I gave her a quick, awkward smile, in an attempt to make her feel more comfortable after such disconcerting news.  I don’t know if she said anything.  I didn’t even see the look on her face.   I turned around and retreated to my office.


“How are you?”

When I entered the room I said I knew that she had been scheduled to see the doctor, but since I happened to be back, was it ok if I saw her, because I knew her.  She was happy to acquiesce.  She asked, “how are you?” in the casual, chit chatty kind of way.  Oh, what a hard question to answer.  By the way she asked, I knew she hadn’t seen the sign.  “Fine,” I said, as happy as possible.  Fake it till you make, my therapist had instructed me.  We continued the visit making small talk about her and the events in her life.  Thus begins the lies.  They are not lies exactly; they are just not truths.  People talk about white lies, but I would consider this a professional lie.  When a patient asks me “how are you?” as part of the introductory small talk, I can’t say- “Well, I’ve just had the worst few months of my life, living through one of life’s greatest tragedies.  And now I’m back work in a place where I’m constantly reminded of what I have lost.  So I’m feeling pretty crappy right now, but thanks for asking!”  So I will say “Fine.  Ok.  Good.” Minus the sad intonation I have used with others outside of work, to remind them that I am not fine, ok or good.  I will answer with a polite cheeriness that is not the truth.  It is not the truth, but it is the right thing to do.

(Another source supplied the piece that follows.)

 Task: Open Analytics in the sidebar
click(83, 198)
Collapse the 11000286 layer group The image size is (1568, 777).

In the middle of the visit she turned to me and said, “Congratulations! Did you have a boy or a girl?”

“A girl. Thank you.”  I gave her a genuine smile.  I love when people ask about my baby.  I was also on edge, waiting for the next question.  But there was no next question.  She smiled and we went back to the visit.

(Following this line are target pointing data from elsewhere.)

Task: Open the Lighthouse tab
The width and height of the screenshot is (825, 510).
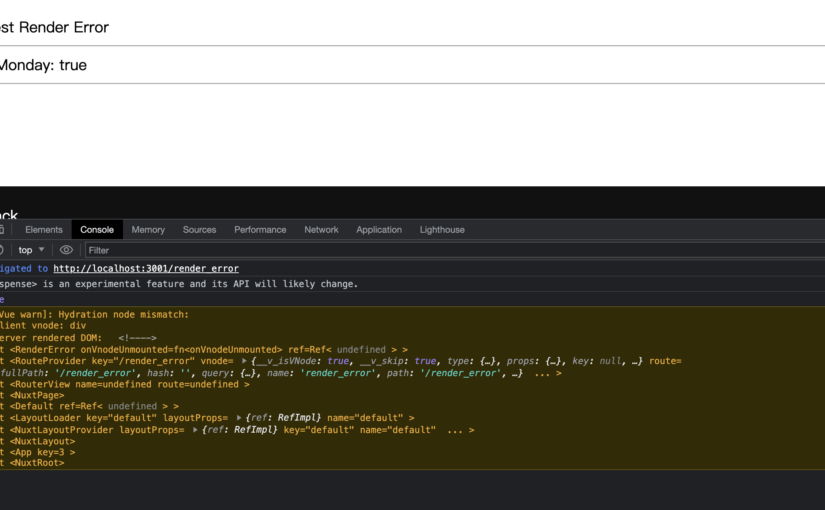Action: tap(442, 230)
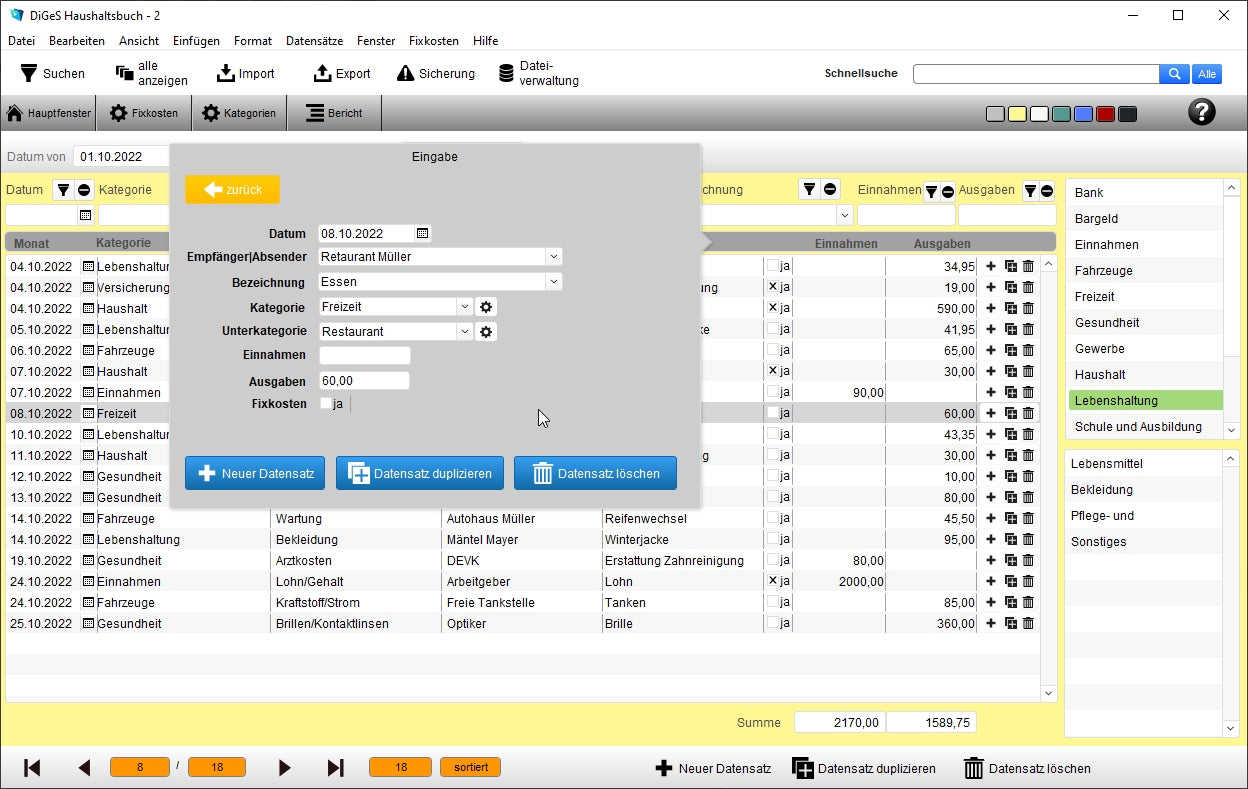Viewport: 1248px width, 789px height.
Task: Click the black help question mark icon
Action: click(1201, 112)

As I walked her daughter out to the waiting room, she saw me and I could see that look of unease- worry about what to say, how to handle the awkwardness of acknowledging that my baby died but being sensitive at the same time.  She said “hi,” but the word was split into two syllables, “hi-i” with the second syllable dropping down in tone, like a sigh.  She had read the sign.  “So I heard what happened…”  Her eyes portrayed sincere sadness, but I was left somewhat speechless.  How do I respond to that?  My go-to “Thank you” would have been inappropriate; she didn’t offer condolences.  So I just said “Yup.” in that same two-toned voice she used earlier with me.  Awkward silence ensued and I quickly broke it, directing the conversation back to her daughter.